## [Quelle]

Unwetterkatastrophe im Ahrtal: Staatsanwaltschaft Koblenz leitet Ermittlungsverfahren wegen des Verdachts fahrlässiger Tötung und Körperverletzung aufgrund verspäteter Warnungen ein
Staatsanwaltschaft ermittelt gegen AW-Landrat Dr. Jürgen Pföhler
Koblenz. Paragraph 222 des Strafgesetzbuches regelt es unmissverständlich: Wer durch Fahrlässigkeit den Tod eines Menschen verursacht, wird mit Freiheitsstrafe bis zu fünf Jahren oder mit Geldstrafe bestraft. Durch die Unwetterkatastrophe fanden nach derzeitigen Stand 141 Menschen den Tod. Über 700 Menschen wurden verletzt. Es war daher damit zu rechnen, dass die Staatsanwaltschaft Koblenz überprüft, ob Verstöße gegen das Strafgesetzbuch wegen fahrlässiger Tötung oder Körperverletzung vorliegen. Hätten bei einer früheren Warnung eventuell Menschenleben gerettet werden können? Zwei Tage nach dem Besuch der Staatsanwaltschaft im Hause der Kreisverwaltung Ahrweiler äußerte sich der Leitende Oberstaatsanwalt Harald Kruse im Rahmen einer Pressekonferenz zur Einleitung der Ermittlungen im Polizeipräsidium Koblenz.
Oberstaatsanwalt Harald Kruse betonte gleich mehrere Male, dass derzeit lediglich ein Anfangsverdacht bestehe, der die Einleitung des Ermittlungsverfahrens begründet. Es gelte daher die Unschuldsvermutung. Bei der Staatsanwaltschaft seien gleich mehrere Anzeigen eingegangen. Diese betreffen Personen unterschiedlichster Ebenen, bis hin zur Bundeskanzlerin.

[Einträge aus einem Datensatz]
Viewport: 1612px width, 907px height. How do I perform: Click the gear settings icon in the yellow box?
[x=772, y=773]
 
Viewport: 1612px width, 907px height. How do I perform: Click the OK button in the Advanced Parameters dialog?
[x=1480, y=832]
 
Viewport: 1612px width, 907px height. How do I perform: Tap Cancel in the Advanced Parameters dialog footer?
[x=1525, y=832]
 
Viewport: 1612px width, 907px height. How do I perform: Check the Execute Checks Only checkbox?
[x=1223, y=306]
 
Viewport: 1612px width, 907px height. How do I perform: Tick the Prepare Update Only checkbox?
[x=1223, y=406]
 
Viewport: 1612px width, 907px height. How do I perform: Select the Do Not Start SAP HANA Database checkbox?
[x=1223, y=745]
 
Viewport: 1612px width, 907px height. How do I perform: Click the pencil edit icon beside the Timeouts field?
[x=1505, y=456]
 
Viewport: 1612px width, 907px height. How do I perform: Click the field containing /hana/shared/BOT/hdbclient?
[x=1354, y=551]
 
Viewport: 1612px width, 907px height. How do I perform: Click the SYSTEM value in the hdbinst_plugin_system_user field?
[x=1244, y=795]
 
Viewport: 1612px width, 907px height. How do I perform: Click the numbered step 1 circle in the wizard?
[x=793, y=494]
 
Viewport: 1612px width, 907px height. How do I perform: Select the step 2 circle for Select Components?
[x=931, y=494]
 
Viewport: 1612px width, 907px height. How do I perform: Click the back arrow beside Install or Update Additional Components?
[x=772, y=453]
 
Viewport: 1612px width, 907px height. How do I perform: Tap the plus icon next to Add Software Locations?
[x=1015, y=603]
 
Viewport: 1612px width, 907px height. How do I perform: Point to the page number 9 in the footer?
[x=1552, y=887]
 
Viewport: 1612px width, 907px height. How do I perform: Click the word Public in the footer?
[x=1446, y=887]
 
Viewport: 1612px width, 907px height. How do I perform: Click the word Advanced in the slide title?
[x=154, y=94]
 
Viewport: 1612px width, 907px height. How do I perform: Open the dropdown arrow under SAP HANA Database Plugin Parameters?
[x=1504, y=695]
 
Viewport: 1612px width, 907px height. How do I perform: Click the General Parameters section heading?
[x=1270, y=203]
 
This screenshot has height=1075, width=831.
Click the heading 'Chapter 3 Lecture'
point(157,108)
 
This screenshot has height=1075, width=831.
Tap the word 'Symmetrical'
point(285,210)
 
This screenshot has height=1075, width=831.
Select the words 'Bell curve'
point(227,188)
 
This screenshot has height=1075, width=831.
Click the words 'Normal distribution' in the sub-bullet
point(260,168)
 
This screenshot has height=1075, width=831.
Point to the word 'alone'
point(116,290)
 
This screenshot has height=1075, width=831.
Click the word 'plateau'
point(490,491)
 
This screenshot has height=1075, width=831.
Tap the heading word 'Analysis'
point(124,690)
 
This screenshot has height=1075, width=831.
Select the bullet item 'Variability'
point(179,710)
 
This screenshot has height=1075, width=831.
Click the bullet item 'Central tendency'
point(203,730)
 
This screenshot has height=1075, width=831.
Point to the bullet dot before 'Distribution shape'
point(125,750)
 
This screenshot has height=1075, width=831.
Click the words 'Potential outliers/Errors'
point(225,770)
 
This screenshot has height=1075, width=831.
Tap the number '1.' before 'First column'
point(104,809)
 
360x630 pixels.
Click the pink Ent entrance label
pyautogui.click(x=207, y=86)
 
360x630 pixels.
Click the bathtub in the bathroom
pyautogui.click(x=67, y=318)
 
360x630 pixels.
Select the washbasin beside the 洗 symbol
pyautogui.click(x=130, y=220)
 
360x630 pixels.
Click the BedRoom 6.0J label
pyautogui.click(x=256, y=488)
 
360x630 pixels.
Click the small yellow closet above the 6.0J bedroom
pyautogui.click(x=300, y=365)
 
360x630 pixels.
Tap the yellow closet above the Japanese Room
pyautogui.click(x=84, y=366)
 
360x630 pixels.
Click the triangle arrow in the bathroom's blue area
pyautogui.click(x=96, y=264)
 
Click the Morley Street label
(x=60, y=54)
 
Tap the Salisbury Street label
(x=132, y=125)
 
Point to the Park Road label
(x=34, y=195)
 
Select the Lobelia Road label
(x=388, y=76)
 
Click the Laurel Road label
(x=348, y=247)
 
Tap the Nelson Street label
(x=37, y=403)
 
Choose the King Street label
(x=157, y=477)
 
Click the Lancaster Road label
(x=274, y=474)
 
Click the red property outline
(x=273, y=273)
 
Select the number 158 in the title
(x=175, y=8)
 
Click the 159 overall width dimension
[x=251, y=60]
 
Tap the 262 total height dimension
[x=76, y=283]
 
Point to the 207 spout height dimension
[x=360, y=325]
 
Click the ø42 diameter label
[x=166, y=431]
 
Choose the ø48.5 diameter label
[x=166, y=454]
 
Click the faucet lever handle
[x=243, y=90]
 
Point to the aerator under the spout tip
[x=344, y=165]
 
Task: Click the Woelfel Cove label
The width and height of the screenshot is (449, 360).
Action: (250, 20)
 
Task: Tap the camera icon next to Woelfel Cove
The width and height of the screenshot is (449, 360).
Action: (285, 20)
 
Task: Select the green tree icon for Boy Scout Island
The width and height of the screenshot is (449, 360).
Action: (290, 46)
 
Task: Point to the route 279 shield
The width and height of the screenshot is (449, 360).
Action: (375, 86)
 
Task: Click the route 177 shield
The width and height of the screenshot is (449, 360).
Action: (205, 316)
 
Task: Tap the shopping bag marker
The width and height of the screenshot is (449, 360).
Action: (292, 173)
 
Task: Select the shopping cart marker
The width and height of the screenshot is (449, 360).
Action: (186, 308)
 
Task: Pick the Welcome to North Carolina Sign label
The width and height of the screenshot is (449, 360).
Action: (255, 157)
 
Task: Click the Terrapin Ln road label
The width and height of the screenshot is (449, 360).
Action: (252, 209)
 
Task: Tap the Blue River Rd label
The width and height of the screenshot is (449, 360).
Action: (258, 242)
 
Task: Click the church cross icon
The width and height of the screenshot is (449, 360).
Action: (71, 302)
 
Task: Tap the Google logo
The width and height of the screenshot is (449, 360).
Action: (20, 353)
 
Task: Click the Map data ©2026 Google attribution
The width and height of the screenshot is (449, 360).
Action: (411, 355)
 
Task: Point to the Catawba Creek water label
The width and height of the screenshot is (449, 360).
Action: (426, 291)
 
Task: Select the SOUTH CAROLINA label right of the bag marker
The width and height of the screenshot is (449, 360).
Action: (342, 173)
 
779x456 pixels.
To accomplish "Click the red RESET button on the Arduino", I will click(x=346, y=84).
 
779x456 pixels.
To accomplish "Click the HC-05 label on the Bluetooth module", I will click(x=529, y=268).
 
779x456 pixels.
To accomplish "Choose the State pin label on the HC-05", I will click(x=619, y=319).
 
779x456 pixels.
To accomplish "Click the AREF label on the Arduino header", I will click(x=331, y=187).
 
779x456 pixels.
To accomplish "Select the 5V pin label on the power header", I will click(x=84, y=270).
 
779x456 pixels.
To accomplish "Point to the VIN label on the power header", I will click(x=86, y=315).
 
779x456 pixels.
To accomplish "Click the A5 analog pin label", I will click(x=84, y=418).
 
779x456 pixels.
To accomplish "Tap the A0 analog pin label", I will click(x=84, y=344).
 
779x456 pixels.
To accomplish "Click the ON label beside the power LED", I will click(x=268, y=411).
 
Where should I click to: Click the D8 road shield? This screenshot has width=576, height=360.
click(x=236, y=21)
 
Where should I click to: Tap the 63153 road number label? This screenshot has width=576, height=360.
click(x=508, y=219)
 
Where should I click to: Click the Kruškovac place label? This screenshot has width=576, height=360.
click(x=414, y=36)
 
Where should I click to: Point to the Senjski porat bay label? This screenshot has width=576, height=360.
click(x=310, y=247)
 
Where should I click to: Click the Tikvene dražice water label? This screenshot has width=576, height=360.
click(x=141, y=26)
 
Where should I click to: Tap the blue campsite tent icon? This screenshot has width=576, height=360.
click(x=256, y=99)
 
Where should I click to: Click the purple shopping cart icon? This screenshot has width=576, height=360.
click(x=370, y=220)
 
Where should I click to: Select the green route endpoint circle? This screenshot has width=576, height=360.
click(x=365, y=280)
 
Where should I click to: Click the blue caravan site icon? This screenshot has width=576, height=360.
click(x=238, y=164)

## [Deine Aufgaben]
**1)** Schreib aus der Quelle die Stelle von „Oberstaatsanwalt Harald Kruse betonte“ bis einschließlich „hin zur Bundeskanzlerin.“ wortgetreu ab.
**2)** Wie viele Menschen wurden laut der Quelle bei der Unwetterkatastrophe verletzt?
Die Zeilen haben mit der Quelle nichts zu tun.

## [Lösungen]
**1)**
Oberstaatsanwalt Harald Kruse betonte gleich mehrere Male, dass derzeit lediglich ein Anfangsverdacht bestehe, der die Einleitung des Ermittlungsverfahrens begründet. Es gelte daher die Unschuldsvermutung. Bei der Staatsanwaltschaft seien gleich mehrere Anzeigen eingegangen. Diese betreffen Personen unterschiedlichster Ebenen, bis hin zur Bundeskanzlerin.

**2)** Über 700 Menschen.